Unless the hull has an adequate system of framing and girders to span the unsupported sections, like a bridge it will buckle and collapse.We can add to this the fact that boats are dynamic objects; they often travel at high speeds over rough water and even occasionally, if not frequently, become airborne.
Unless the hull has an adequate system of framing and girders to span the unsupported sections, like a bridge it will buckle and collapse.We can add to this the fact that boats are dynamic objects; they often travel at high speeds over rough water and even occasionally, if not frequently, become airborne.Tags: Real Love Does Not Exist EssayIng Cover Letter WithoutThe Color Purple EssayWhat Is Problem Solving ApproachEssay About Violence In MoviesAp Bio Essay Questions 2009Business Plan OverviewExposition EssayEssay Child AbuseExample Of Qualitative Research Proposal In Education
Most bridges do not consist of a flat deck supported by girders underneath.
Rather, most bridges are either in the form of a truss, or they are suspended from above by a combination of rigid and flexible supports.
Before we go directly into reviewing problems, its important that we first review the major principles of hull design.
From and engineering standpoint, fiberglass boats have similarities to both bridges and aircraft airframes.

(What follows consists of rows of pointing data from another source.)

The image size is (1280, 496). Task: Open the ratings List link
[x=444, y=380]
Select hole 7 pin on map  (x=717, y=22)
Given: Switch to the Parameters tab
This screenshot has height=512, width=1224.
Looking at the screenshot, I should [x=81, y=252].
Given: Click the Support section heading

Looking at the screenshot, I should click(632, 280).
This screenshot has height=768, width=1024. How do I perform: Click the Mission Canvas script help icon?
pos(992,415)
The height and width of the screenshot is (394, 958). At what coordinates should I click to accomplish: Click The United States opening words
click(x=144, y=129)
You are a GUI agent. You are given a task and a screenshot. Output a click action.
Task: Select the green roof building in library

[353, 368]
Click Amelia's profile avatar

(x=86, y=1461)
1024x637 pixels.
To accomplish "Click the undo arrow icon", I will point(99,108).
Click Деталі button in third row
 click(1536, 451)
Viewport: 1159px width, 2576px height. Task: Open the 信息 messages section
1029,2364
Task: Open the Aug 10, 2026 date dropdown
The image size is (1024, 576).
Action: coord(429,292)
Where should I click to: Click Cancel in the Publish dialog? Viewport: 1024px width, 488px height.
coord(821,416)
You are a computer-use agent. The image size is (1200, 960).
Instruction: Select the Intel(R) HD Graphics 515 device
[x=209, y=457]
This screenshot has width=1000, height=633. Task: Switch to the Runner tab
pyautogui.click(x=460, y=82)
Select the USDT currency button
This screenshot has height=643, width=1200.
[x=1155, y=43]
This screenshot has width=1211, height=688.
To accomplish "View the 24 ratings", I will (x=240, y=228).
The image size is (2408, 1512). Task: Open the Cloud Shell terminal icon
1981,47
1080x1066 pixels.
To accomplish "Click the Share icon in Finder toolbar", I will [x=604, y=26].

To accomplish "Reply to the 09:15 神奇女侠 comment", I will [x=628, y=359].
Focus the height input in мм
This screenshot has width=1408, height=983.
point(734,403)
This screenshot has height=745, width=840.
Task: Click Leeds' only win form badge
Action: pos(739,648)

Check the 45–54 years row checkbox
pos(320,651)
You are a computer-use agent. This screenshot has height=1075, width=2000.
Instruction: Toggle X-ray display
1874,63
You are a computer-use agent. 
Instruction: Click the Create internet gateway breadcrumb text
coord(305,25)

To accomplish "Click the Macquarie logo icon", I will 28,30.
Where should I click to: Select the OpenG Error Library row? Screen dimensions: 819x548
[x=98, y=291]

Aircraft utilize the principle of monocoque construction.
That is, the body of the aircraft does not have a frame but essentially is the frame.A boat is also similar to this principle since the hull bottom and sides do not alone constitute the entire structural framework.Boats that lack weather decks and superstructures, for example, are far weaker than their cousins who do have these additional structures.Contrary to common belief, actual manufacturing defects only rarely figure into structural failures.It should come as no surprise to any surveyor that the boat building industry, much like the automotive industry which, after more than 70 years of mass production, backed up with their enormous financial resources, is still fraught with frequent design defects.A discussion of these similarities will help us to better understand the forces that act on a boat hull, and the structural principles required to build one.Boats are similar to bridges in that the hull must have a framing system to support it because the hull itself, like a bridge, spans a fluid substance.Modern fiberglass boats make use of this principle of monocoque construction and in this way are more closely related to aircraft than they are to their wooden-boat ancestors from which they evolved.A wood boat is the sum of its many parts while a fiberglass boat hull is essentially one component.There is no better illustration of this than the offshore racer type boat, a long skinny hull equipped with tremendous horsepower.In the so-called "cigarette" type boat, the deck provides a major part of the hull strength that, lacking a strong deck, the hull would buckle.